(Dataset records)
*** Block opens ***
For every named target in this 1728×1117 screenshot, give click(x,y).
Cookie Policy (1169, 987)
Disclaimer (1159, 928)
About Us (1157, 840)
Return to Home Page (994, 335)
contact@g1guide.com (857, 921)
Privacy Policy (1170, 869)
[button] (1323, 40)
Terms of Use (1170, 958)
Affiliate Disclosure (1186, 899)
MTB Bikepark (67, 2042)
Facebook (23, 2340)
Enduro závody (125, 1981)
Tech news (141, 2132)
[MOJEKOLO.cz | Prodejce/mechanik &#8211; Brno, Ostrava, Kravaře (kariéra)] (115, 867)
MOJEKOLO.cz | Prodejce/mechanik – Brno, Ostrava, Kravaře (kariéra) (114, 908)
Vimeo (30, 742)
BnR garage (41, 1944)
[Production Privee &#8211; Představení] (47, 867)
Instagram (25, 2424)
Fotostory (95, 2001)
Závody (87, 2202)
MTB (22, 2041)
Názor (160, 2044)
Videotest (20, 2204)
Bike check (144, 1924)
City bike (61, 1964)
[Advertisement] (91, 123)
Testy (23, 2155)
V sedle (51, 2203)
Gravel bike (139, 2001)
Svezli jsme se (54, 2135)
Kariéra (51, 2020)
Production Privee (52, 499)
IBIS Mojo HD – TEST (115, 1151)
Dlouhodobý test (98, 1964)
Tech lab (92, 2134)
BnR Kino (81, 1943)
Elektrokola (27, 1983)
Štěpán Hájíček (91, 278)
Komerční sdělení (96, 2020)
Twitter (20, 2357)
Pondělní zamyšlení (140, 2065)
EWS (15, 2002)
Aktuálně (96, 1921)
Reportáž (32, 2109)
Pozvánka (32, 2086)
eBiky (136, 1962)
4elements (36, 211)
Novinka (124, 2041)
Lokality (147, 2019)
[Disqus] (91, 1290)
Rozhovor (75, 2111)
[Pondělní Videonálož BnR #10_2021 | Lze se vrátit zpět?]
*** Block closes ***
--- Required action ---
Repeat, exactly and in full, the records shown above.

--- Output of the task ---
For every named target in this 1728×1117 screenshot, give click(x,y).
Cookie Policy (1169, 987)
Disclaimer (1159, 928)
About Us (1157, 840)
Return to Home Page (994, 335)
contact@g1guide.com (857, 921)
Privacy Policy (1170, 869)
[button] (1323, 40)
Terms of Use (1170, 958)
Affiliate Disclosure (1186, 899)
MTB Bikepark (67, 2042)
Facebook (23, 2340)
Enduro závody (125, 1981)
Tech news (141, 2132)
[MOJEKOLO.cz | Prodejce/mechanik &#8211; Brno, Ostrava, Kravaře (kariéra)] (115, 867)
MOJEKOLO.cz | Prodejce/mechanik – Brno, Ostrava, Kravaře (kariéra) (114, 908)
Vimeo (30, 742)
BnR garage (41, 1944)
[Production Privee &#8211; Představení] (47, 867)
Instagram (25, 2424)
Fotostory (95, 2001)
Závody (87, 2202)
MTB (22, 2041)
Názor (160, 2044)
Videotest (20, 2204)
Bike check (144, 1924)
City bike (61, 1964)
[Advertisement] (91, 123)
Testy (23, 2155)
V sedle (51, 2203)
Gravel bike (139, 2001)
Svezli jsme se (54, 2135)
Kariéra (51, 2020)
Production Privee (52, 499)
IBIS Mojo HD – TEST (115, 1151)
Dlouhodobý test (98, 1964)
Tech lab (92, 2134)
BnR Kino (81, 1943)
Elektrokola (27, 1983)
Štěpán Hájíček (91, 278)
Komerční sdělení (96, 2020)
Twitter (20, 2357)
Pondělní zamyšlení (140, 2065)
EWS (15, 2002)
Aktuálně (96, 1921)
Reportáž (32, 2109)
Pozvánka (32, 2086)
eBiky (136, 1962)
4elements (36, 211)
Novinka (124, 2041)
Lokality (147, 2019)
[Disqus] (91, 1290)
Rozhovor (75, 2111)
[Pondělní Videonálož BnR #10_2021 | Lze se vrátit zpět?]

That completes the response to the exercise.